- _WHAT YOU SHOULD DO_
Copy out the listing below, swapping every occurrence of "Screen dimensions" for "Screen size" and leaving everything else unchanged.

^^^^

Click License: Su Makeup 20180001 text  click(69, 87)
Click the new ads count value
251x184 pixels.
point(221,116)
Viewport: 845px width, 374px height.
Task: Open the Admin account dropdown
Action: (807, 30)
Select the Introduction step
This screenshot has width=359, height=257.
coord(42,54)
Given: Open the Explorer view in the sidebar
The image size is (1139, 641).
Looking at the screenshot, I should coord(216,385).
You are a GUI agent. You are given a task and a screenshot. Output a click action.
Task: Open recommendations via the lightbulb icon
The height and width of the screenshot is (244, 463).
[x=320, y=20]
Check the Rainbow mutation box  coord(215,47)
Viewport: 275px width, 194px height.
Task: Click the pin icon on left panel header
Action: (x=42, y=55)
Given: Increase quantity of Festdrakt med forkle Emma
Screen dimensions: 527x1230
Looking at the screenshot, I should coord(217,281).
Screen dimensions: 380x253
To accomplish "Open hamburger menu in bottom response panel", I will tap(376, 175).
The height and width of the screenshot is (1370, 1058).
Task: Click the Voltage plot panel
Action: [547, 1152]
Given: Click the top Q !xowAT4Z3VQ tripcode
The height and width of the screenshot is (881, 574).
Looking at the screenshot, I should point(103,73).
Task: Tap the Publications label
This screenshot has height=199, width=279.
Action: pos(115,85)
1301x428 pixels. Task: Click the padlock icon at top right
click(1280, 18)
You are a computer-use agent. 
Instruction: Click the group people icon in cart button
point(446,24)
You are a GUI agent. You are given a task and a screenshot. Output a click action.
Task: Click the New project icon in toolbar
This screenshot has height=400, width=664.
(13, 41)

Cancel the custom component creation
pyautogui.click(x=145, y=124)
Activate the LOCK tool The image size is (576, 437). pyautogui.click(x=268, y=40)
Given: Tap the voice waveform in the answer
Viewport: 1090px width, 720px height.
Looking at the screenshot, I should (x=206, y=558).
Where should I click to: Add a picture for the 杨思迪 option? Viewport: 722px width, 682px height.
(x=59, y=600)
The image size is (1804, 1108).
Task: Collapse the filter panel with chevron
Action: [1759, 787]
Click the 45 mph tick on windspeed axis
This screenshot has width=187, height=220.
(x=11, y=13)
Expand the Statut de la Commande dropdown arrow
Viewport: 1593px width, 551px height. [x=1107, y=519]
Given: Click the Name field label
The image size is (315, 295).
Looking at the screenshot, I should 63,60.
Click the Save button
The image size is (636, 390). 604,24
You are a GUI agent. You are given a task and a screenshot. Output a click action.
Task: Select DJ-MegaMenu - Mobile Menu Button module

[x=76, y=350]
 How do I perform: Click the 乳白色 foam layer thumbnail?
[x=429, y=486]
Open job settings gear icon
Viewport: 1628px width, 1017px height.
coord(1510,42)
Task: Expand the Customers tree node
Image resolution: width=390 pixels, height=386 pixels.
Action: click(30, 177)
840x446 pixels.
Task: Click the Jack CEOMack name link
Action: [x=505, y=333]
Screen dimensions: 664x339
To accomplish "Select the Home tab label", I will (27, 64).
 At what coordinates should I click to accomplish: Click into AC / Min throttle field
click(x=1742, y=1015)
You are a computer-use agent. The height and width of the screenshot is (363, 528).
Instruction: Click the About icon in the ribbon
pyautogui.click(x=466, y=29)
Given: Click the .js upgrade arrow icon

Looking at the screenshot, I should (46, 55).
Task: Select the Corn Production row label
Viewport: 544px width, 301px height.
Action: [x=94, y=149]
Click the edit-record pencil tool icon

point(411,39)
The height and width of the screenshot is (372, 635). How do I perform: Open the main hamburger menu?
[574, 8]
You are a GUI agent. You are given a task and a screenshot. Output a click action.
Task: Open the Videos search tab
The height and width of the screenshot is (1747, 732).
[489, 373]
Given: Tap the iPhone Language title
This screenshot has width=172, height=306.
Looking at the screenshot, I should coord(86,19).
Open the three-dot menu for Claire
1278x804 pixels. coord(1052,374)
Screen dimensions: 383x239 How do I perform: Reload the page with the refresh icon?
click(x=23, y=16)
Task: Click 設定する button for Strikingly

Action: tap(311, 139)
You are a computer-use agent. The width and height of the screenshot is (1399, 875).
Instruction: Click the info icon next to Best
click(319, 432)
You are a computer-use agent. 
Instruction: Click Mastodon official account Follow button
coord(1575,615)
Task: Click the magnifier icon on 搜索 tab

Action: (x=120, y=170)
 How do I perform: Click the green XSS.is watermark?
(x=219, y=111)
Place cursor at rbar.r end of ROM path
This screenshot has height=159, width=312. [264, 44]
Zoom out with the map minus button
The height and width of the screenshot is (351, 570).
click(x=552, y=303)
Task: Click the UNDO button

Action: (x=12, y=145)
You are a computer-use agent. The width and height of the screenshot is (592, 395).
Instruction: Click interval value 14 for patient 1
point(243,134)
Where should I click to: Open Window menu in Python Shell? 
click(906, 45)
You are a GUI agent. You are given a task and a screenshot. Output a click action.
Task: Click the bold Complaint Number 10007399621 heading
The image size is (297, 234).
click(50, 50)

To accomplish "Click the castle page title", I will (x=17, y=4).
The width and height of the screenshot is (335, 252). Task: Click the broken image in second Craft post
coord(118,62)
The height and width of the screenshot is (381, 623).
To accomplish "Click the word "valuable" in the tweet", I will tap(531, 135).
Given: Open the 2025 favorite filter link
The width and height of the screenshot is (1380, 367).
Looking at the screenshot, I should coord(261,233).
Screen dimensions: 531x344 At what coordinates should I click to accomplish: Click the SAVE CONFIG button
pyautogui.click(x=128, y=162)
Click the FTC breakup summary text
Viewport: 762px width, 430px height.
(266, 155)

^^^^

- _RESPONSE TO THIS TASK_
Click License: Su Makeup 20180001 text  click(69, 87)
Click the new ads count value
251x184 pixels.
point(221,116)
Viewport: 845px width, 374px height.
Task: Open the Admin account dropdown
Action: (807, 30)
Select the Introduction step
This screenshot has width=359, height=257.
coord(42,54)
Given: Open the Explorer view in the sidebar
The image size is (1139, 641).
Looking at the screenshot, I should coord(216,385).
You are a GUI agent. You are given a task and a screenshot. Output a click action.
Task: Open recommendations via the lightbulb icon
The height and width of the screenshot is (244, 463).
[x=320, y=20]
Check the Rainbow mutation box  coord(215,47)
Viewport: 275px width, 194px height.
Task: Click the pin icon on left panel header
Action: (x=42, y=55)
Given: Increase quantity of Festdrakt med forkle Emma
Screen size: 527x1230
Looking at the screenshot, I should coord(217,281).
Screen size: 380x253
To accomplish "Open hamburger menu in bottom response panel", I will tap(376, 175).
The height and width of the screenshot is (1370, 1058).
Task: Click the Voltage plot panel
Action: [547, 1152]
Given: Click the top Q !xowAT4Z3VQ tripcode
The height and width of the screenshot is (881, 574).
Looking at the screenshot, I should point(103,73).
Task: Tap the Publications label
This screenshot has height=199, width=279.
Action: pos(115,85)
1301x428 pixels. Task: Click the padlock icon at top right
click(1280, 18)
You are a computer-use agent. 
Instruction: Click the group people icon in cart button
point(446,24)
You are a GUI agent. You are given a task and a screenshot. Output a click action.
Task: Click the New project icon in toolbar
This screenshot has height=400, width=664.
(13, 41)

Cancel the custom component creation
pyautogui.click(x=145, y=124)
Activate the LOCK tool The image size is (576, 437). pyautogui.click(x=268, y=40)
Given: Tap the voice waveform in the answer
Viewport: 1090px width, 720px height.
Looking at the screenshot, I should (x=206, y=558).
Where should I click to: Add a picture for the 杨思迪 option? Viewport: 722px width, 682px height.
(x=59, y=600)
The image size is (1804, 1108).
Task: Collapse the filter panel with chevron
Action: [1759, 787]
Click the 45 mph tick on windspeed axis
This screenshot has width=187, height=220.
(x=11, y=13)
Expand the Statut de la Commande dropdown arrow
Viewport: 1593px width, 551px height. [x=1107, y=519]
Given: Click the Name field label
The image size is (315, 295).
Looking at the screenshot, I should 63,60.
Click the Save button
The image size is (636, 390). 604,24
You are a GUI agent. You are given a task and a screenshot. Output a click action.
Task: Select DJ-MegaMenu - Mobile Menu Button module

[x=76, y=350]
 How do I perform: Click the 乳白色 foam layer thumbnail?
[x=429, y=486]
Open job settings gear icon
Viewport: 1628px width, 1017px height.
coord(1510,42)
Task: Expand the Customers tree node
Image resolution: width=390 pixels, height=386 pixels.
Action: click(30, 177)
840x446 pixels.
Task: Click the Jack CEOMack name link
Action: [x=505, y=333]
Screen size: 664x339
To accomplish "Select the Home tab label", I will (27, 64).
 At what coordinates should I click to accomplish: Click into AC / Min throttle field
click(x=1742, y=1015)
You are a computer-use agent. The height and width of the screenshot is (363, 528).
Instruction: Click the About icon in the ribbon
pyautogui.click(x=466, y=29)
Given: Click the .js upgrade arrow icon

Looking at the screenshot, I should (46, 55).
Task: Select the Corn Production row label
Viewport: 544px width, 301px height.
Action: [x=94, y=149]
Click the edit-record pencil tool icon

point(411,39)
The height and width of the screenshot is (372, 635). How do I perform: Open the main hamburger menu?
[574, 8]
You are a GUI agent. You are given a task and a screenshot. Output a click action.
Task: Open the Videos search tab
The height and width of the screenshot is (1747, 732).
[489, 373]
Given: Tap the iPhone Language title
This screenshot has width=172, height=306.
Looking at the screenshot, I should coord(86,19).
Open the three-dot menu for Claire
1278x804 pixels. coord(1052,374)
Screen size: 383x239 How do I perform: Reload the page with the refresh icon?
click(x=23, y=16)
Task: Click 設定する button for Strikingly

Action: tap(311, 139)
You are a computer-use agent. The width and height of the screenshot is (1399, 875).
Instruction: Click the info icon next to Best
click(319, 432)
You are a computer-use agent. 
Instruction: Click Mastodon official account Follow button
coord(1575,615)
Task: Click the magnifier icon on 搜索 tab

Action: (x=120, y=170)
 How do I perform: Click the green XSS.is watermark?
(x=219, y=111)
Place cursor at rbar.r end of ROM path
This screenshot has height=159, width=312. [264, 44]
Zoom out with the map minus button
The height and width of the screenshot is (351, 570).
click(x=552, y=303)
Task: Click the UNDO button

Action: (x=12, y=145)
You are a computer-use agent. The width and height of the screenshot is (592, 395).
Instruction: Click interval value 14 for patient 1
point(243,134)
Where should I click to: Open Window menu in Python Shell? 
click(906, 45)
You are a GUI agent. You are given a task and a screenshot. Output a click action.
Task: Click the bold Complaint Number 10007399621 heading
The image size is (297, 234).
click(50, 50)

To accomplish "Click the castle page title", I will (x=17, y=4).
The width and height of the screenshot is (335, 252). Task: Click the broken image in second Craft post
coord(118,62)
The height and width of the screenshot is (381, 623).
To accomplish "Click the word "valuable" in the tweet", I will tap(531, 135).
Given: Open the 2025 favorite filter link
The width and height of the screenshot is (1380, 367).
Looking at the screenshot, I should coord(261,233).
Screen size: 531x344 At what coordinates should I click to accomplish: Click the SAVE CONFIG button
pyautogui.click(x=128, y=162)
Click the FTC breakup summary text
Viewport: 762px width, 430px height.
(266, 155)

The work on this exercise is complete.